Zulu cultural immersion is now becoming one of the popular tourist attractions in South Africa. The Zulu, which literally means people of heaven, are really a proud culture that is very hospitable and friendly; offering a complete loyalty to their inkosi (tribal leader). More than just a spectacle, the Zulu culture and traditions are a way of life.
There are many things that make the Zulu culture unique and interesting, but it is their dances that truly leave an impression. These dances vary in styles, movements, choreography, and purpose.
The best time to behold the different types of Zulu dances is during the Reed Dance Festival celebrated during September each year. During this tribal event, a crowd of Zulu virgins troop the Enyokeni Zulu Royal Palace. This activity is a way to promote purity among virgin girls and also pays homage to ladies.

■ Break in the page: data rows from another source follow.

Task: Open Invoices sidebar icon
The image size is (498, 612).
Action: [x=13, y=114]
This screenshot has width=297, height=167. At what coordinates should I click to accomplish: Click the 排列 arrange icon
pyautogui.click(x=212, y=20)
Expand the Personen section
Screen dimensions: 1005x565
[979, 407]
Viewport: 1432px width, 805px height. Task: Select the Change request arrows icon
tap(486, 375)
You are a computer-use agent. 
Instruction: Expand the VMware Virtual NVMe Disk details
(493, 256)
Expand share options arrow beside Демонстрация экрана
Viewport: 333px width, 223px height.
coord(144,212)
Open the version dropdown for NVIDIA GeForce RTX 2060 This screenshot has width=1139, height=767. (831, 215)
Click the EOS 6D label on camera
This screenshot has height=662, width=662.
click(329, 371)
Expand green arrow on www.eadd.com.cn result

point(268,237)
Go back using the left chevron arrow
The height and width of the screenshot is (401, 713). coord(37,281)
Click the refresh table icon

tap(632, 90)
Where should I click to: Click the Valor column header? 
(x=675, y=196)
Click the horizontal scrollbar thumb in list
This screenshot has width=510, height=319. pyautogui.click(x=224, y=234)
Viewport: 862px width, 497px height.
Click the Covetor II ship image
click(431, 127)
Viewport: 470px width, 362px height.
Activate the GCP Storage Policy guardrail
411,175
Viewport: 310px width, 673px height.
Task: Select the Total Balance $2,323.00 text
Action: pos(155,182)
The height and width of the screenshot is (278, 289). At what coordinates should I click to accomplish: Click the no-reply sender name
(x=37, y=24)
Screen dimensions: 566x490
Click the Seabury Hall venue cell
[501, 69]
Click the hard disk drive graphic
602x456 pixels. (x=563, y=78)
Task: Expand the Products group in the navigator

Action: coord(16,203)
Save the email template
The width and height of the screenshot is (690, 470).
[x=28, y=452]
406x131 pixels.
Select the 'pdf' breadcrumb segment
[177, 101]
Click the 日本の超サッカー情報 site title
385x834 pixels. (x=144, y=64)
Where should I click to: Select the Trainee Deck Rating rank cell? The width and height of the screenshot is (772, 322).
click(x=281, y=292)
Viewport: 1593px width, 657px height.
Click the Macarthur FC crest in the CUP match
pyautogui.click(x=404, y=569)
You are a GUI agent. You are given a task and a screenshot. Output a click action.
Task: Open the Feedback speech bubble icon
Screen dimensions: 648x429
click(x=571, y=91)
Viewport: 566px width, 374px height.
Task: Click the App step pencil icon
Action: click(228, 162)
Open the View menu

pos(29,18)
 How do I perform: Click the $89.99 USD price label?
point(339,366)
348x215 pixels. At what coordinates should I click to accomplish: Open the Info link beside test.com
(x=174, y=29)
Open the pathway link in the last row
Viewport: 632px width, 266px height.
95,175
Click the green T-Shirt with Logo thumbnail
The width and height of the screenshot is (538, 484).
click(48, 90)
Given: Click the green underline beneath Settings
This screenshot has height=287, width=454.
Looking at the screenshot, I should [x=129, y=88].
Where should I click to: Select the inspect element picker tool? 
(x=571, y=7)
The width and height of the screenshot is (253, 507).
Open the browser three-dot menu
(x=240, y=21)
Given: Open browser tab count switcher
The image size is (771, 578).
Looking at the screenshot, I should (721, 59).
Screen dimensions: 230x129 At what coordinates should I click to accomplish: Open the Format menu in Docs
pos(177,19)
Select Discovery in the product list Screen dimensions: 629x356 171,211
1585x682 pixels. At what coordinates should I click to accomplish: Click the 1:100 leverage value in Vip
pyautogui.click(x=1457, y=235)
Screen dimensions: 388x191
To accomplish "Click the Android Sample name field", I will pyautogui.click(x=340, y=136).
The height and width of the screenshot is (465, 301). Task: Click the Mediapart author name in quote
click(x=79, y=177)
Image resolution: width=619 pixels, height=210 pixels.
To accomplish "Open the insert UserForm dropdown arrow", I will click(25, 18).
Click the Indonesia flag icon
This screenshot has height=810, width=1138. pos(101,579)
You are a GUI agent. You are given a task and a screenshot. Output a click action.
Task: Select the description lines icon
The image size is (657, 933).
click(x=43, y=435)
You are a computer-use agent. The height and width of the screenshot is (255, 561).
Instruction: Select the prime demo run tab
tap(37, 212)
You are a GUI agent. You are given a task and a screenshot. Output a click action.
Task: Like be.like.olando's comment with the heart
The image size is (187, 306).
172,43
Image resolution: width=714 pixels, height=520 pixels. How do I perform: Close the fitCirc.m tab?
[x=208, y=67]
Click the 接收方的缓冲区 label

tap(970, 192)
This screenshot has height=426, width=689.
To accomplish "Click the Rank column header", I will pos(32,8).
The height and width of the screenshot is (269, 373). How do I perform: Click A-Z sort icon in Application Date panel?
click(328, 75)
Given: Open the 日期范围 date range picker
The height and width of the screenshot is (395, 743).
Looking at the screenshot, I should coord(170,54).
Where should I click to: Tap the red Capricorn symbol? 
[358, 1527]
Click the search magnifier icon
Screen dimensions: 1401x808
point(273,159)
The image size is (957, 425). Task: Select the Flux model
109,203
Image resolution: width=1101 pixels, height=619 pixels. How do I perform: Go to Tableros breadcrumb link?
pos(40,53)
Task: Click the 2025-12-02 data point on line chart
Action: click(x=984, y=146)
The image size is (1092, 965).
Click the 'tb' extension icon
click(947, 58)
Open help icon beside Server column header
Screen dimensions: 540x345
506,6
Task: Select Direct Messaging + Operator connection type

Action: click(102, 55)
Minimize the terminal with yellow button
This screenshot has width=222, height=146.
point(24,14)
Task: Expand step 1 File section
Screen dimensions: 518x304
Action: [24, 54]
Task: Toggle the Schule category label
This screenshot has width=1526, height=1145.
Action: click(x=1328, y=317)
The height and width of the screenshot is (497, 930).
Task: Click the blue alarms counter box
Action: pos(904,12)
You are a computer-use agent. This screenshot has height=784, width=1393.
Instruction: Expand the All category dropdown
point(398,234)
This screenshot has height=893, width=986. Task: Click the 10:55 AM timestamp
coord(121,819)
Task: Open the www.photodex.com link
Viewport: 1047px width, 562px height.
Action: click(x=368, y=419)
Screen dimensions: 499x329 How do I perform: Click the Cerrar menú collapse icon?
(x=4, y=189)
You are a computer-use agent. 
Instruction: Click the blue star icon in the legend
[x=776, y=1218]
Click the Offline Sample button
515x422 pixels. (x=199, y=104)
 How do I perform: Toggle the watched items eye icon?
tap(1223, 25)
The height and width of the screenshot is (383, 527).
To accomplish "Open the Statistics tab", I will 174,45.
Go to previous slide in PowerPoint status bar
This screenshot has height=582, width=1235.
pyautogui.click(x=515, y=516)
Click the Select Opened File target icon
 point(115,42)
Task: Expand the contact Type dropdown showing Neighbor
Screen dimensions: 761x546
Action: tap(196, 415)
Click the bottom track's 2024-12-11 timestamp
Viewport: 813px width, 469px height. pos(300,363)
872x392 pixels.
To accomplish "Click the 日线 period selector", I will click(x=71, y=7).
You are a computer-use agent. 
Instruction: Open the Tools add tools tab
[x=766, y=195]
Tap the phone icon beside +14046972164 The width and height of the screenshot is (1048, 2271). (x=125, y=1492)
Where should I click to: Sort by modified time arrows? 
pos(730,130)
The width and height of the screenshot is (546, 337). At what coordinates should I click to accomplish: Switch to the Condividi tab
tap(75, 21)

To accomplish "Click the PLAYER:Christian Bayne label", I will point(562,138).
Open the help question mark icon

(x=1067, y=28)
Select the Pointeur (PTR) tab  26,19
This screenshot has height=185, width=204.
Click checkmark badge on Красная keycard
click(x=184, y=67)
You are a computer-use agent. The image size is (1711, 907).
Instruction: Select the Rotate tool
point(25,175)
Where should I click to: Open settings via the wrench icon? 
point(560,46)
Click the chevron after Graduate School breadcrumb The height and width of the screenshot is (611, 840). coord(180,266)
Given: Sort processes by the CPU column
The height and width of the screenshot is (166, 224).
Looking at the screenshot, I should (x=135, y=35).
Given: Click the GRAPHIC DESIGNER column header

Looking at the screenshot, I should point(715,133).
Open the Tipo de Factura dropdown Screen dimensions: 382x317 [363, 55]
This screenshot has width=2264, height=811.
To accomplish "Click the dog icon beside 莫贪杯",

The Reed Dance Festival is just one part of the annual festivities celebrated by the South African ethnic group. During the festival, the virgins collect the reeds that line the river and bring them to the palace for examination of King Goodwill Zwelithini. Also during the festival, the royal king chooses his youngest wife. Some have criticized this festival for disempowering young women of their freedom to choose their partners and for being wed at a very young age. But on a larger perspective, it’s a traditional way of preserving the purity of girls before they are wed.
Here some of the types of Zulu Dance that you might find inspiration with for your next dance routines.
- Bull Dance
Originating from the cramped spaces in mine dormitories, the Bull Dance gracefully uses the arms held aloft coupled with thumping of the feet. Rural girls have their unique versions.
- Hunting Dance
No, I’m not talking about the modern hunting that you might be thinking now. Don’t even think of taking out your hunting scopes like the ones you’ll see on this link. This Hunting Dance mimics the tribal hunting practices and the bravery it takes. This is a fiery dance that uses sticks and is performed before hunting is commenced. Girls also dance this routine to welcome the hunters arriving from their escapade.R
In this dance, the performer seems like climbing up an imaginary ladder or pulling down the sky.
Much like modern dances, this dance involves violent shaking of the upper body.
One of the most graceful dances in the tribe, this dance movement involves the upper body while swinging a long decorated stick.
This dance movement mimics the tides wherein the men alternately advance and retreat around the audience. Dancers on the rear raise their aprons to expose their behinds.
- Dance of the Small Shield
Usually performed during Royal occasions, this rhythmic dance is aimed to strengthen military bond. An almost similar dance is the umGhubho which uses spear and shield.
Accompanied by songs, the dancers perform in unison akin to that of a snake’s body.
The Zulu culture is truly remarkable. Their dances and songs play an important part in the life of the ethnic group – and there is so much to learn from the movements or formations of every dance move. It surely is a must-see for anyone who loves and values dance.